Вечером Стах сидел на улице у парадного. Настали минуты ночной тишины. Люди из подвалов вылезли на свежий воздух и, тихо переговариваясь друг с другом, подогревали консервы на маленьких кострах, разложенных среди кирпичей. Часть подвалов залила днем вода, просочившись сквозь трещины в фундаменте: лопнули старые водопроводные трубы, не выдержав беспрестанного сотрясения.
— Этот дом на соплях держится, — сказал Стах, припоминая тонкие перегородки и деревянные перекрытия. — Кое-как построенный доходный дом, а теперь его еще сверху подпалили. При первой же взрывной волне он рухнет. По-моему, эти люди напрасно здесь прячутся. Нам-то все равно, мы в основном на позициях… Мне не раз приходило в голову, что там безопасней.
— Теперь везде опасно, — ответила Кася, присев рядом с ним на бетонные ступени. Она облокотилась на санитарную сумку и обхватила голову руками. Стах обратил внимание, что он часто видит Касю рядом. Когда Кася ловила на себе его взгляд, в ее глазах появлялось виноватое выражение. «Чего путаешься под ногами, — говорил он ей, — будут раненые — вызову. Иди и сиди в прачечной. Тут стреляют, да и танки могут появиться». Но когда она уходила, ему чего-то недоставало.
— Безопасность, безопасней — это все старые слова. Теперь, наверно, даже думать надо как-то по-другому, — неторопливо рассуждала Кася, невольно поддаваясь спокойствию ночи. Днем никто не говорил так медленно. — Знаешь, в этом доме родилась Мария Кюри-Склодовская. Странно, что именно здесь, в такой дыре, как ты говоришь. Сегодня днем я разглядела мемориальную доску над воротами. Как раз когда обожгло нашего француза. Того, который вместе с Танком, Янкелем, Евреем и несколькими греками бежал из Павяка и присоединился к нам. Француз уснул навеки. Он дал мне адрес и просил, чтобы я известила после войны его мать. Он был парижанином. Мне всегда казалось, что французы — щеголи с намазанными бриллиантином волосами. Танк теперь остался один у пулемета… А Париж уже освобожден…
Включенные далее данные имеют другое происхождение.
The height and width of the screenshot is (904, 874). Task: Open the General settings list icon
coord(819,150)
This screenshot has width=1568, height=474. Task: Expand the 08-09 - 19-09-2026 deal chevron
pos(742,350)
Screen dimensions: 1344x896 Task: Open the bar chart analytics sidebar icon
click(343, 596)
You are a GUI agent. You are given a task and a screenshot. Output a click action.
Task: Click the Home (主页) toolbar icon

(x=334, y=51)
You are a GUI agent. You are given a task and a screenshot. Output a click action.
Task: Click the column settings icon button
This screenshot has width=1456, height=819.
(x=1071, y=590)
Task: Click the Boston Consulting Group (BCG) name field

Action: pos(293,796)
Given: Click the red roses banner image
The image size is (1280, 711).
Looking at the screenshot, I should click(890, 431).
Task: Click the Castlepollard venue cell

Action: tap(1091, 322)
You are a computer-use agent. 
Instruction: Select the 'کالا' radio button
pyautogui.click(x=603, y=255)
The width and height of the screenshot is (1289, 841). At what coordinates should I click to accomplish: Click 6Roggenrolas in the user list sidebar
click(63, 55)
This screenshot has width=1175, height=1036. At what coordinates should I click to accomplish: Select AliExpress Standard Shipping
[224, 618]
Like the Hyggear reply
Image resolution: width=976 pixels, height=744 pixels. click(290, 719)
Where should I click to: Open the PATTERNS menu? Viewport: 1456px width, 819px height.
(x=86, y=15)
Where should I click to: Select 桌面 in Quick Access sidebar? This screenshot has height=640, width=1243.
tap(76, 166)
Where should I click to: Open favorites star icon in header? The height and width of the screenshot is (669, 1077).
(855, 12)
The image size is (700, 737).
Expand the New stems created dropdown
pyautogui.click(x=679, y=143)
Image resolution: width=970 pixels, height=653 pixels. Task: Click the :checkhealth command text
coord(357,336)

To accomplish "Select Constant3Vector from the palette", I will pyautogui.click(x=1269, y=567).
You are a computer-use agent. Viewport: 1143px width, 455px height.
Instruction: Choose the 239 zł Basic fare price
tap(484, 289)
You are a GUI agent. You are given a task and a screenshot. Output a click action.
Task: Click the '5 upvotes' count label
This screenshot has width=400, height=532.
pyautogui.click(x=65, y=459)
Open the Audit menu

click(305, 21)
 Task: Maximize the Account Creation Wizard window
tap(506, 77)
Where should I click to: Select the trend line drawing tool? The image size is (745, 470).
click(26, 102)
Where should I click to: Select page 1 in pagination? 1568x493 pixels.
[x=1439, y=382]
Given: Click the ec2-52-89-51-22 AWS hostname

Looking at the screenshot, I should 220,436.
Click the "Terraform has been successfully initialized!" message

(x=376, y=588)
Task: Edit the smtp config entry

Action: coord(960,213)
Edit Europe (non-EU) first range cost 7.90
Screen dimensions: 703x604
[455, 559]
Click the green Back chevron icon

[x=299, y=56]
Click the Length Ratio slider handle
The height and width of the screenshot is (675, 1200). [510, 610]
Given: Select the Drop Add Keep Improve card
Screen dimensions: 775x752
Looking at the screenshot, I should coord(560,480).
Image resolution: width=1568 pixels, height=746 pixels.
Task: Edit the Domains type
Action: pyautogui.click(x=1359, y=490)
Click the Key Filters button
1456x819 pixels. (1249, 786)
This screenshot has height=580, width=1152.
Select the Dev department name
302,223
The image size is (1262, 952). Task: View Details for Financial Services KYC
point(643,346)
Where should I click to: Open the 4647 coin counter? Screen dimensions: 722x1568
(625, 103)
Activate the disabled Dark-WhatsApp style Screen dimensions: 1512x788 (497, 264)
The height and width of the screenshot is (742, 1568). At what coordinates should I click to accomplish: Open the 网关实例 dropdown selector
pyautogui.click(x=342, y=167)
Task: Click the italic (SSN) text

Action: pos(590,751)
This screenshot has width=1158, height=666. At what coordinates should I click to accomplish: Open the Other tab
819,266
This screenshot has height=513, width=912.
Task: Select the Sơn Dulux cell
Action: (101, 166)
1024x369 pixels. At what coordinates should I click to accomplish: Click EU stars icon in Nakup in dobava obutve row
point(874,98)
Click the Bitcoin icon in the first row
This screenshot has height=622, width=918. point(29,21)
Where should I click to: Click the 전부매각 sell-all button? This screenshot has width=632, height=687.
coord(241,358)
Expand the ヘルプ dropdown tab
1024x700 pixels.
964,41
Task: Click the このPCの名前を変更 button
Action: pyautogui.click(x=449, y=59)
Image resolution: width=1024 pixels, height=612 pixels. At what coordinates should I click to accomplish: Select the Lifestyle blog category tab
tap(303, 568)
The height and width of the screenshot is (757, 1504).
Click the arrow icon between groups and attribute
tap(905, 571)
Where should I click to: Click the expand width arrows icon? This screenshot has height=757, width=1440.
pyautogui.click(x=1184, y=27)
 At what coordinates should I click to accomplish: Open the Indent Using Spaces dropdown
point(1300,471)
— Танк не один. Я дал ему Муху в помощники.
— Хорошо, что вы отобрали у аптекаря морфий. Кто бы мог подумать, что тут в подвале есть морфий. Доктор прямо вне себя был… «Ведь это ужас что такое, говорит, приходится ампутировать по-живому…» И что за человек этот аптекарь, а, Стах? Целый баллон с эфиром и морфий держал до лучших времен. Даже аковцам не дал. Что за человек…
— А ты понимаешь, что значит баллон эфира, Кася? — Стах повел рукой в сторону людей, сгрудившихся у костров. — Они вот ни о чем не подозревают. А если бы эфир взорвался, от этого дома, да и от всех соседних домов, камня на камне бы не осталось. А он, между прочим, легко взрывается…
— Француз просил, чтоб его пристрелили. Доктор говорил: «Что мне делать, скажите? Он наверняка не выживет. Вся грудь обуглилась. Только промучается… Я-то знаю, какие это муки. Эх, будь у меня морфий…» Разве можно пристрелить товарища, словно паршивую собаку? Кто на такое отважится? Вот ты бы смог? Стах покрутил головой.
— Аптекаря я бы пристрелил. Выпей я вчера с утра, может, и не сдержался бы, всадил заряд в его тупую трясущуюся башку. Аж руки чесались. А потом прошло. Отвел я его в жандармерию АК. Их человек, думаю, пусть делают с ним, что хотят. Знаешь, был я в штабе этой жандармерии, в подвалах гарнизонного костела. Сделали они там себе нары. Соломы наносили. Бабы в темноте хихикают. Иду — вдруг вылезает какой-то тип, глядит, как филин. «Чего тебе здесь надо? — говорит. — Шпионишь?» И за пистолет. Баба его какая-то держит за локоть, а сама блузку на себе застегивает. Тут офицер подошел и говорит: «Оставьте, Новый, он из АЛ. Дерьмо лучше не трогать — завоняет». Ишь, завоняет… Это он потому, что Красная Армия в пятидесяти километрах от Варшавы, потому, что с Варшавой у них номер не вышел. Из Лондона знай себе поют: «В дыму пожаров…» Нет, они уже не хозяева положения. Стали б они так с нами разговаривать, как же… Одним словом, бардак, а не штаб. Я рассказывал про это ребятам, а Танк по-своему, по-русски, сказал: «Кому война, кому мать родная». А с другой стороны, стоит нам показаться на Мостовой, как их комендант из кожи вон лезет — и коньяк достает, и по плечу похлопывает. «Мне бы, говорит, хоть один такой отряд, я бы забот не знал». Да, все перемешалось, а держаться становится все трудней. Еще и пакости устраивают. Вчера на ночь не тот пароль дали, и патруль чуть было не задержал Адмирала, когда я послал его наверх с донесением. Да, все труднее становится.